The infra for a decent crawl is prohibitive. There's a bit of black magic in crawl scheduling, and a bit in de-duplication, but most of the challenge is in scale.
I used to work on Google's indexing system, and sat with the guys who wrote the Percolator system that basically used BigTable triggers to drive indexing and make it less batch-oriented.
I know France has made at least a couple of attempts at a government-funded "Google killer" search engine. I think it would be a better use of government money to make something like a government-run event-driven first-level indexing system where search engine companies could pay basically cloud computing costs to have their proprietary triggers populate their proprietary databases based on the government-run crawling and first-level analysis. When one page updates, you'd want all of the search engine startups running their triggers on the same copy of the data, rather than having to stream the data out to each of the search engine startups.
Basically, you want to take some importance metric, some estimate of the probability some content has changed since the last time you crawled it, combine the product of the two plus some additional constraints (crawl every known page at least some maximum period, don't hit any domain too hard, etc.) as a crawl priority. You then crawl the content, convert HTML, PDF, etc. to some marked-up text format (UTF-8 HTML isn't bad, but I think UTF-8 plain text plus some separate annotations in a binary format would be better). You strip out text that's too small or too close to the background color.

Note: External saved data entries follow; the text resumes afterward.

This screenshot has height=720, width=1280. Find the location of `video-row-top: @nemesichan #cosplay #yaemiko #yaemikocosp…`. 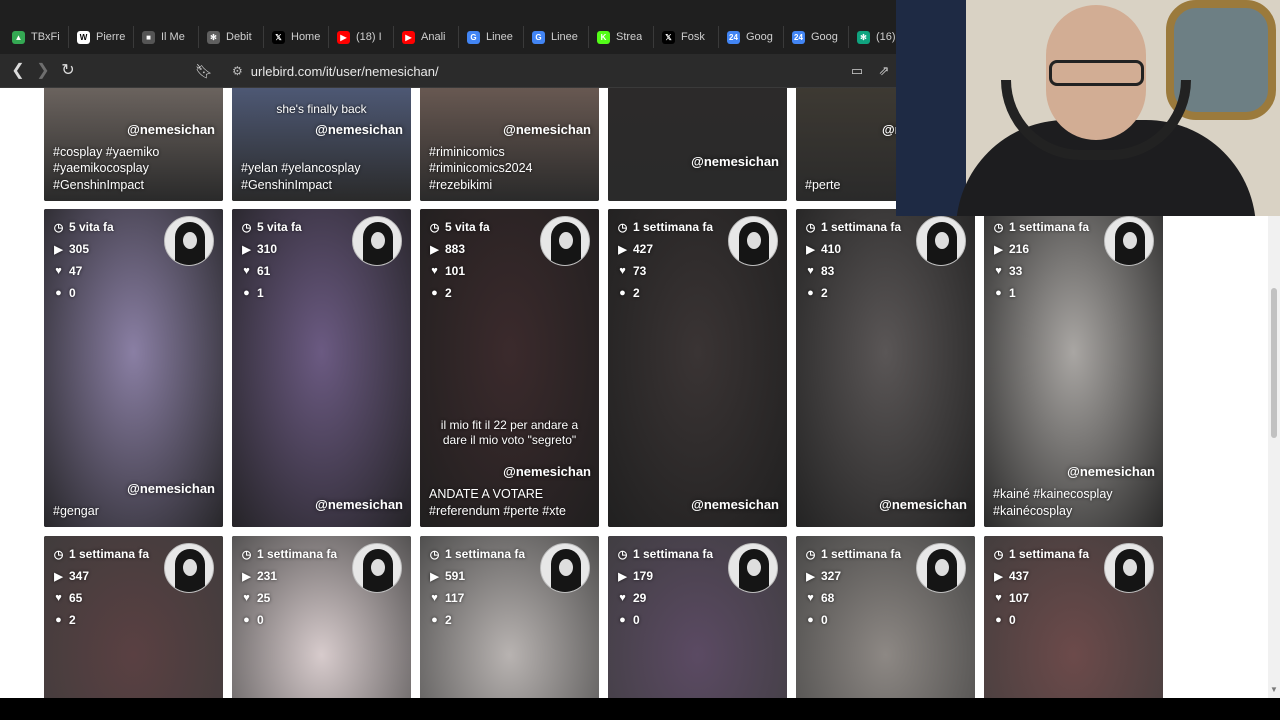

video-row-top: @nemesichan #cosplay #yaemiko #yaemikocosp… is located at coordinates (510, 144).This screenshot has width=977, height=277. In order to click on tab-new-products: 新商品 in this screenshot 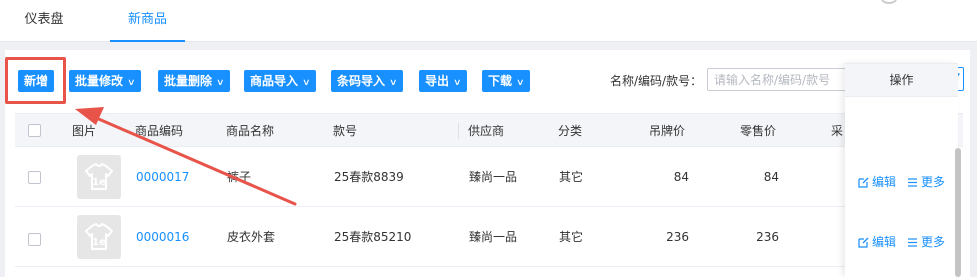, I will do `click(148, 21)`. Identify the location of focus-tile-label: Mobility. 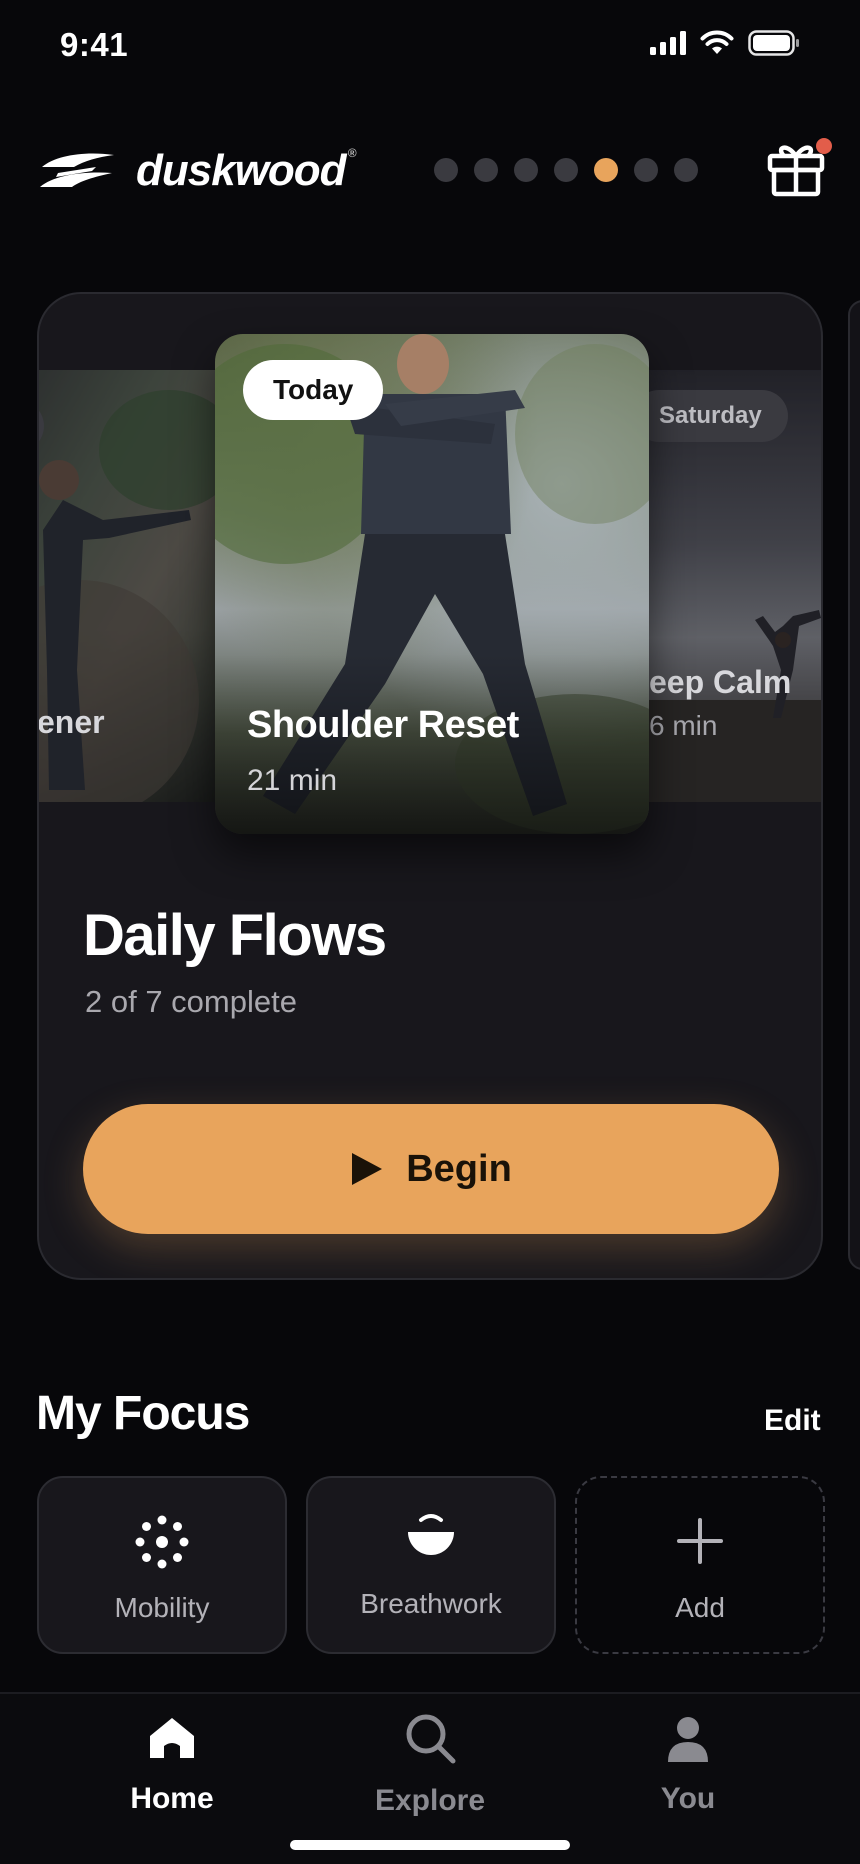
(162, 1608).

You calculate one or more locality-sensitive hash functions over the plain text, cluster similar texts, pick a canonical URL for each cluster. You calculate the directed link graph across clusters. The PageRank patent has expired, so you could calculate PageRank and several other link-graph ranking signals across canonical clusters. You'd presumably compute some uniqueness scores, age scores, etc. for each canonical URL, and then in parallel run each of the search engine startup's analysis over this package of analysis data each time you find a change for a particular canonical URL.
You might have some startups providing spam scoring or other analysis and providing that (for fees, of course) to search engine startups, etc. Basically, you want to modularize the indexing and analysis to provide competition and nearly seamless transition between competing providers within your ecosystem.
I think that's the way to drive innovation in the search engine startup space and properly leverage economies of scale across search engine startups.